• PROBLEM
Copy out each line below in which the string "computer" appears.

• Collected data entries
------------------------------------------------------------------------

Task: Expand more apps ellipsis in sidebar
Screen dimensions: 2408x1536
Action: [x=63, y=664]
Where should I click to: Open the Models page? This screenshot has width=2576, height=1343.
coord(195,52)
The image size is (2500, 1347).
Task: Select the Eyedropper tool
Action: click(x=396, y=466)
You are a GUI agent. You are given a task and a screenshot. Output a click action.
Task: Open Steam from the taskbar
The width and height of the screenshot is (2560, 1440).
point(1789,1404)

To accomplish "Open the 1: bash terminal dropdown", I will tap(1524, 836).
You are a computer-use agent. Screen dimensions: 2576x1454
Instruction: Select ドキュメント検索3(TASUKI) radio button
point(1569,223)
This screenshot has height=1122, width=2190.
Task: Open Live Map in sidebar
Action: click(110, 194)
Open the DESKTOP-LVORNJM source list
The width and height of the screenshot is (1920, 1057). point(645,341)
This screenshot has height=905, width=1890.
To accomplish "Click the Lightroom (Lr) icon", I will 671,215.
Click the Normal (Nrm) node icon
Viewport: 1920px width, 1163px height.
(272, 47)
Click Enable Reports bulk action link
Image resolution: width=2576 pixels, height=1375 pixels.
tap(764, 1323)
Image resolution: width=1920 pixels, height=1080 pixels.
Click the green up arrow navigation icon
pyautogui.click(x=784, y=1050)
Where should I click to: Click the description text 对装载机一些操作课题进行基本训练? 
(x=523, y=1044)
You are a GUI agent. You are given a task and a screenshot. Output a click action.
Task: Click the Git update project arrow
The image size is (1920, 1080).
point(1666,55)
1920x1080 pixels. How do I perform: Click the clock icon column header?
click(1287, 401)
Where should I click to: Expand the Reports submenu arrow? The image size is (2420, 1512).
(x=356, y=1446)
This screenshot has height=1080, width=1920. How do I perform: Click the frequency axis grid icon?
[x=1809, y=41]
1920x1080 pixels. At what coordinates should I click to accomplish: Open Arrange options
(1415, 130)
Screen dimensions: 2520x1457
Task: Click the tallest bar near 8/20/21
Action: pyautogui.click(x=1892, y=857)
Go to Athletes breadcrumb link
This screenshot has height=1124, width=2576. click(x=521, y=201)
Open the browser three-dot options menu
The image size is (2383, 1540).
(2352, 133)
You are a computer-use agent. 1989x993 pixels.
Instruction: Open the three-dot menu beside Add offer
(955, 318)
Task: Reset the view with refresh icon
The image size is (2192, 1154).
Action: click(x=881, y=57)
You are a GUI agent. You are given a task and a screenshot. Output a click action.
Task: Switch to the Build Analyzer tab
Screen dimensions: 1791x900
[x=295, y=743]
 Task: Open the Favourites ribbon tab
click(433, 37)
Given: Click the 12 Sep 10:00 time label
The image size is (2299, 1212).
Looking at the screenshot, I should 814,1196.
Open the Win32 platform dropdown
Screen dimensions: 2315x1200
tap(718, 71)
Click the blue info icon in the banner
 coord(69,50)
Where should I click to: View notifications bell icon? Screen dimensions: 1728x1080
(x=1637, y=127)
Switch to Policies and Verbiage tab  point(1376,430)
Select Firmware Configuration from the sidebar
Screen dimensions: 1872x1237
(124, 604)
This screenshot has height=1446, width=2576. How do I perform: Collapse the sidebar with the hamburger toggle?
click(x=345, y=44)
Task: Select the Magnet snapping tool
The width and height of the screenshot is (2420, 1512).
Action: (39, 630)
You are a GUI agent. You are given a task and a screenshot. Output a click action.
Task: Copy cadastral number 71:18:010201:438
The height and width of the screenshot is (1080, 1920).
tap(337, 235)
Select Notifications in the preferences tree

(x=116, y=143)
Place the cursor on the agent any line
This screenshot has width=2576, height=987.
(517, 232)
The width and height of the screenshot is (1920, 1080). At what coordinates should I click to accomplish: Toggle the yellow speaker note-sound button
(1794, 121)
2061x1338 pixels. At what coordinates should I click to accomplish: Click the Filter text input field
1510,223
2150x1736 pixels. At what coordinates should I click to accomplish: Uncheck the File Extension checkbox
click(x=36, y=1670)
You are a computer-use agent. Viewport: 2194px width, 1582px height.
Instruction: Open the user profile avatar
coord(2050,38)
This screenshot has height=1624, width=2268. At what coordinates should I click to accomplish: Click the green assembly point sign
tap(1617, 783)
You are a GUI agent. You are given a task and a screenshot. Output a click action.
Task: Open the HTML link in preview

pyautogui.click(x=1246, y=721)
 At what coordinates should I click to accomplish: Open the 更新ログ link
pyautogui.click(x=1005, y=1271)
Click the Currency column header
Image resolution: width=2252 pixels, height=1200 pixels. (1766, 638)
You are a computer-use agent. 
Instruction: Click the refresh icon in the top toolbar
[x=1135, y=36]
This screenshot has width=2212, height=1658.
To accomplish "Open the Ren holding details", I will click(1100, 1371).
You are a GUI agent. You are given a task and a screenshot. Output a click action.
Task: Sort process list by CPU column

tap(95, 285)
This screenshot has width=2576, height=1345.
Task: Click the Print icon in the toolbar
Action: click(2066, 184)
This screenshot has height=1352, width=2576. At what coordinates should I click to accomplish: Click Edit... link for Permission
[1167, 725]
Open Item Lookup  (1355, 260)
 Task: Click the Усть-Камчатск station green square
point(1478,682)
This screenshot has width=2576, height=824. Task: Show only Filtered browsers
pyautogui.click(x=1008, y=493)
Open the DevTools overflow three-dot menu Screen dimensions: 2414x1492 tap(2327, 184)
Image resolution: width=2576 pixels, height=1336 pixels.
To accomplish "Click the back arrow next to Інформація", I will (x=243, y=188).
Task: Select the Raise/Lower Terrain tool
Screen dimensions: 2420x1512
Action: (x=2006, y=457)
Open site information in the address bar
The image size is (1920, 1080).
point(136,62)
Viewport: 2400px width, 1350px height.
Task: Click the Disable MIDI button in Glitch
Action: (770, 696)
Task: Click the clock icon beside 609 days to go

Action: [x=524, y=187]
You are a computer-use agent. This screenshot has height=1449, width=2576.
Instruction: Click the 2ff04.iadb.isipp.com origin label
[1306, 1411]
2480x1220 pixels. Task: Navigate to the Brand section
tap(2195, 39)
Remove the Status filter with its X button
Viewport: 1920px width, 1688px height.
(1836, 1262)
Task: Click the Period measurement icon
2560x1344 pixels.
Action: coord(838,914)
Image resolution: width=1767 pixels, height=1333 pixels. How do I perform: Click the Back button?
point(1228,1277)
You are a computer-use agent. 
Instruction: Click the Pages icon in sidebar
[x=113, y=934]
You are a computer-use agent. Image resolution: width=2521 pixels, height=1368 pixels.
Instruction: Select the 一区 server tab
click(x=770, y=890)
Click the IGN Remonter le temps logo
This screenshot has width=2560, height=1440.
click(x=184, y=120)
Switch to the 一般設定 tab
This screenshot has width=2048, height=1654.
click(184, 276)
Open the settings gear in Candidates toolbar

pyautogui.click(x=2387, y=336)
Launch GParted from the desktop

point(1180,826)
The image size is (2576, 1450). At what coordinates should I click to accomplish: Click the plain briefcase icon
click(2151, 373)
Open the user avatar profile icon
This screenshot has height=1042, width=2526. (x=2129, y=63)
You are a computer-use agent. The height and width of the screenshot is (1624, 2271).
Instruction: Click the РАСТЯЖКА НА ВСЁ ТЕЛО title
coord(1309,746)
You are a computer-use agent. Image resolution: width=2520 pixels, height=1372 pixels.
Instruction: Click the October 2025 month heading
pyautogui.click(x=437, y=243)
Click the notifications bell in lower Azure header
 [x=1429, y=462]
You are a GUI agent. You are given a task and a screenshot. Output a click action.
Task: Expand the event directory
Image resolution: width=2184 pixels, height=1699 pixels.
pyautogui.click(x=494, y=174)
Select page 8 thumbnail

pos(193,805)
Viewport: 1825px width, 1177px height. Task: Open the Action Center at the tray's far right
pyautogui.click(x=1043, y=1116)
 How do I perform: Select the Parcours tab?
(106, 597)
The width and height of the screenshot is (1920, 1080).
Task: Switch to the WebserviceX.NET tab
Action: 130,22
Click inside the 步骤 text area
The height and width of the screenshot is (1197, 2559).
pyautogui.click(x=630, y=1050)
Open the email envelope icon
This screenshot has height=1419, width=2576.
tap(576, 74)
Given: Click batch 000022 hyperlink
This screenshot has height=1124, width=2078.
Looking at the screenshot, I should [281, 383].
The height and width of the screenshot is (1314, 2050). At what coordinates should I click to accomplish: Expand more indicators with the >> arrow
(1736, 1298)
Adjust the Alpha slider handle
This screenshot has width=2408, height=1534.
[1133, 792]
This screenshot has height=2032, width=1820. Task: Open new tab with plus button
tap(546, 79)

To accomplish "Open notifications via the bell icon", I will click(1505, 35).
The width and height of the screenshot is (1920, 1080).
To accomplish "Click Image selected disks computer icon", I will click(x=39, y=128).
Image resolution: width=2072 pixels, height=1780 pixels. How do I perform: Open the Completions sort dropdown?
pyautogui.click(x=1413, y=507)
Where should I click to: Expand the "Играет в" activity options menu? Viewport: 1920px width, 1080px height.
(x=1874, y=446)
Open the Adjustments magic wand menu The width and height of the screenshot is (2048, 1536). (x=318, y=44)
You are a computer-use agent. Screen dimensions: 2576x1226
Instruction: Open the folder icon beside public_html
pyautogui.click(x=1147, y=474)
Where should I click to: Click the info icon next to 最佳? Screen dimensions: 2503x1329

------------------------------------------------------------------------

• YOUR RESPONSE
You are a computer-use agent. Screen dimensions: 2576x1454
You are a computer-use agent. 1989x993 pixels.
You are a computer-use agent. Viewport: 2194px width, 1582px height.
You are a computer-use agent. 
You are a computer-use agent. This screenshot has height=1449, width=2576.
You are a computer-use agent. 
You are a computer-use agent. Image resolution: width=2521 pixels, height=1368 pixels.
You are a computer-use agent. The height and width of the screenshot is (1624, 2271).
You are a computer-use agent. Image resolution: width=2520 pixels, height=1372 pixels.
To accomplish "Click Image selected disks computer icon", I will click(x=39, y=128).
You are a computer-use agent. Screen dimensions: 2576x1226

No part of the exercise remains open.